[Material provided — start]

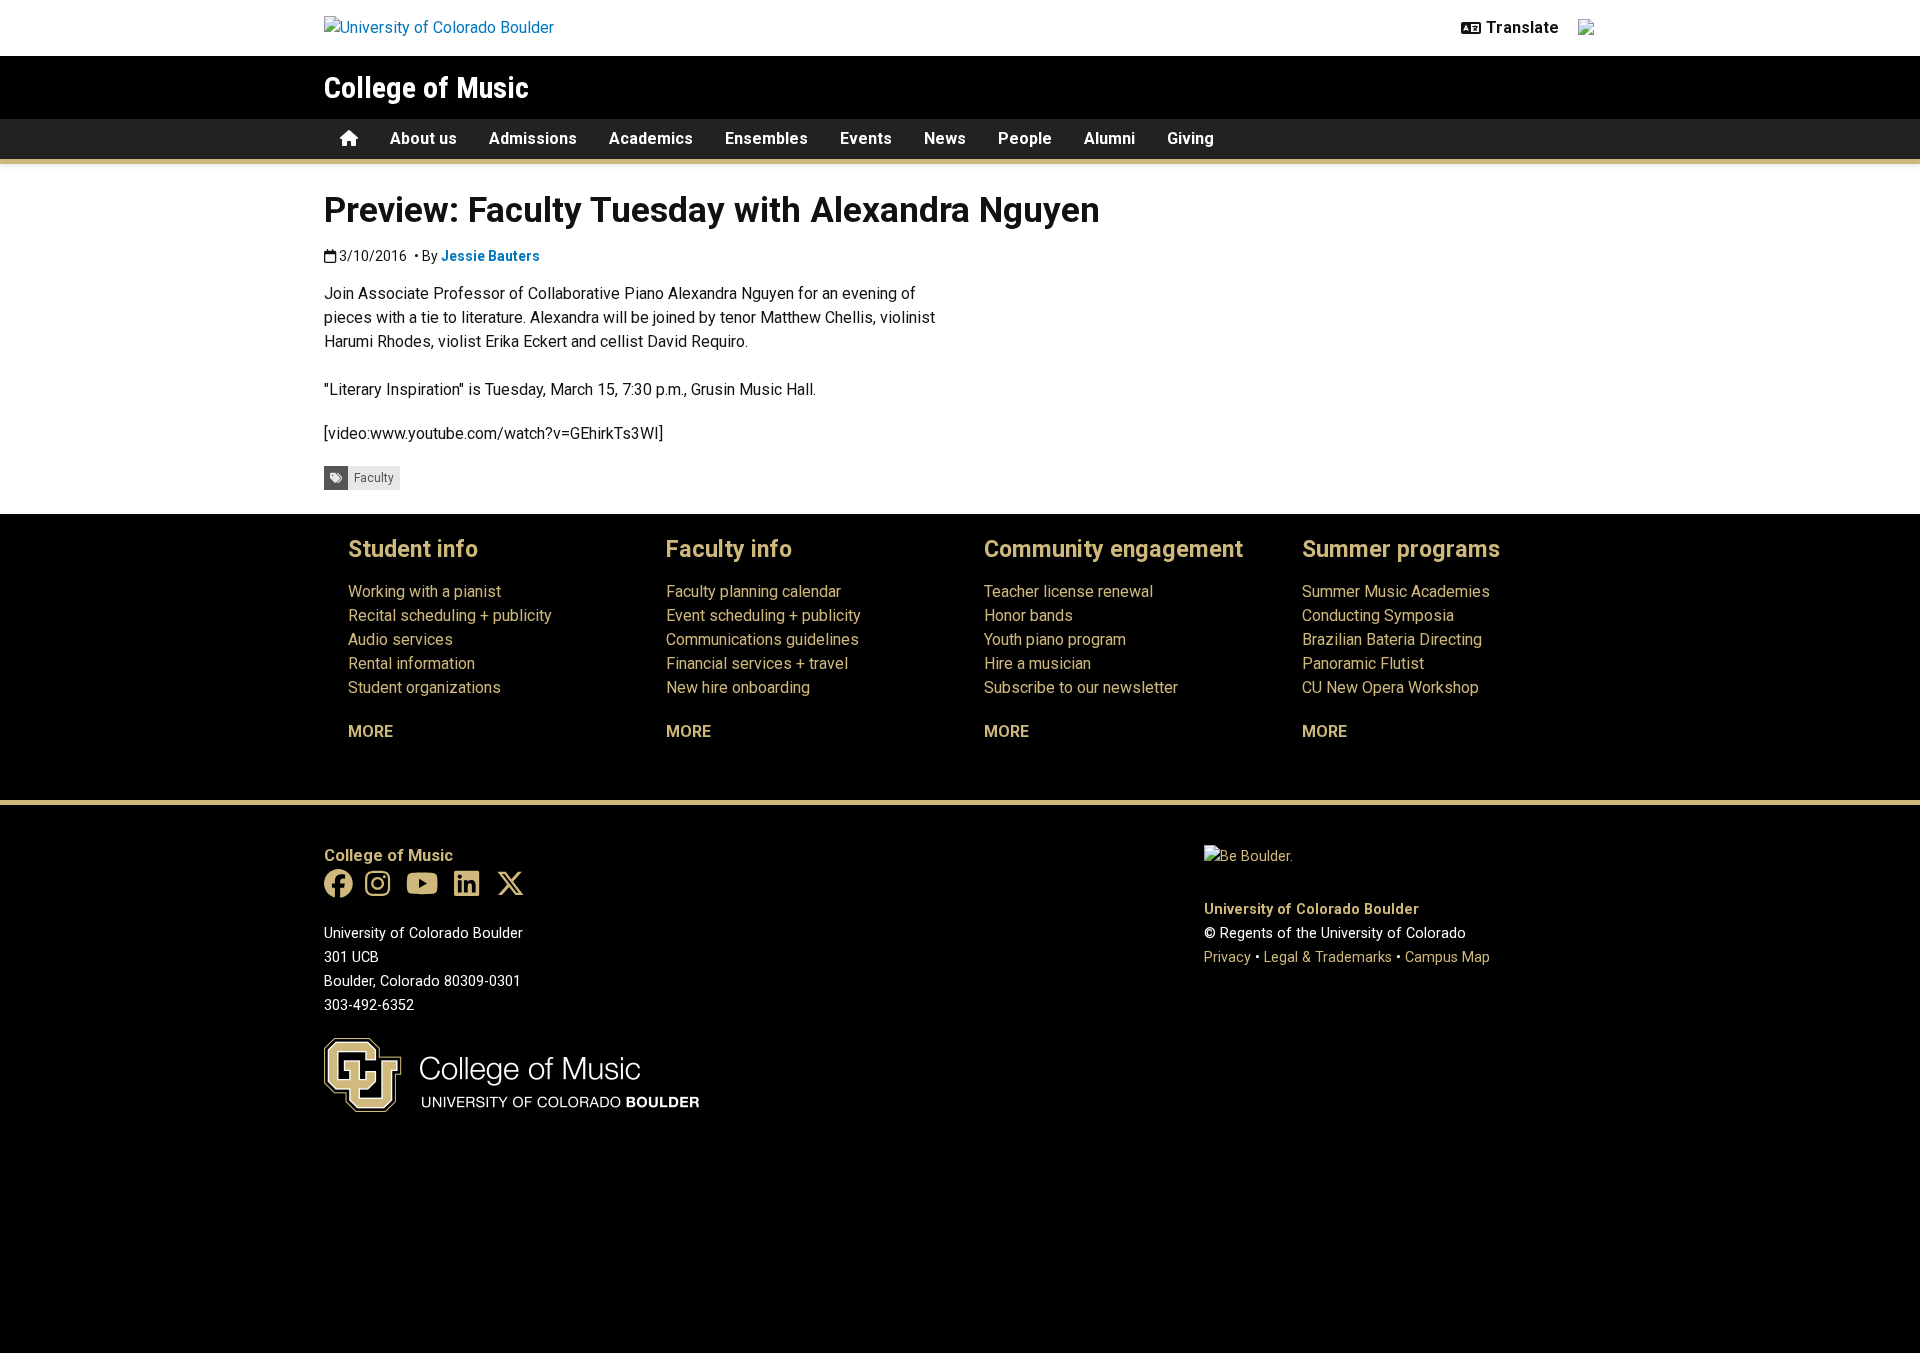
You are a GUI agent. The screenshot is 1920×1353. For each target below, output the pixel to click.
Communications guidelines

[Material provided — finish]
[Material provided — start]

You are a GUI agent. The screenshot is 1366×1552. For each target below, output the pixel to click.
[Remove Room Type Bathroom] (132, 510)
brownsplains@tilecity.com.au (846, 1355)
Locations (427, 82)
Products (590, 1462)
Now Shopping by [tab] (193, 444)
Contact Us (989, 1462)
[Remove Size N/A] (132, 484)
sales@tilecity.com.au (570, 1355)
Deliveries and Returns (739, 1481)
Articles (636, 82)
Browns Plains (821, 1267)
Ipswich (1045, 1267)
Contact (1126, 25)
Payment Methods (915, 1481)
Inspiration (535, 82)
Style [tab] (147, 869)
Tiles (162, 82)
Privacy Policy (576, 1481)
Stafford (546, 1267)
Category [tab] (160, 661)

[Material provided — finish]

Problem description: Your task is to restate, word for word, only those lines above that fall between the line holding "sales@tilecity.com.au (570, 1355)" and the line holding "Category [tab] (160, 661)", inclusive.

Response below:
sales@tilecity.com.au (570, 1355)
Deliveries and Returns (739, 1481)
Articles (636, 82)
Browns Plains (821, 1267)
Ipswich (1045, 1267)
Contact (1126, 25)
Payment Methods (915, 1481)
Inspiration (535, 82)
Style [tab] (147, 869)
Tiles (162, 82)
Privacy Policy (576, 1481)
Stafford (546, 1267)
Category [tab] (160, 661)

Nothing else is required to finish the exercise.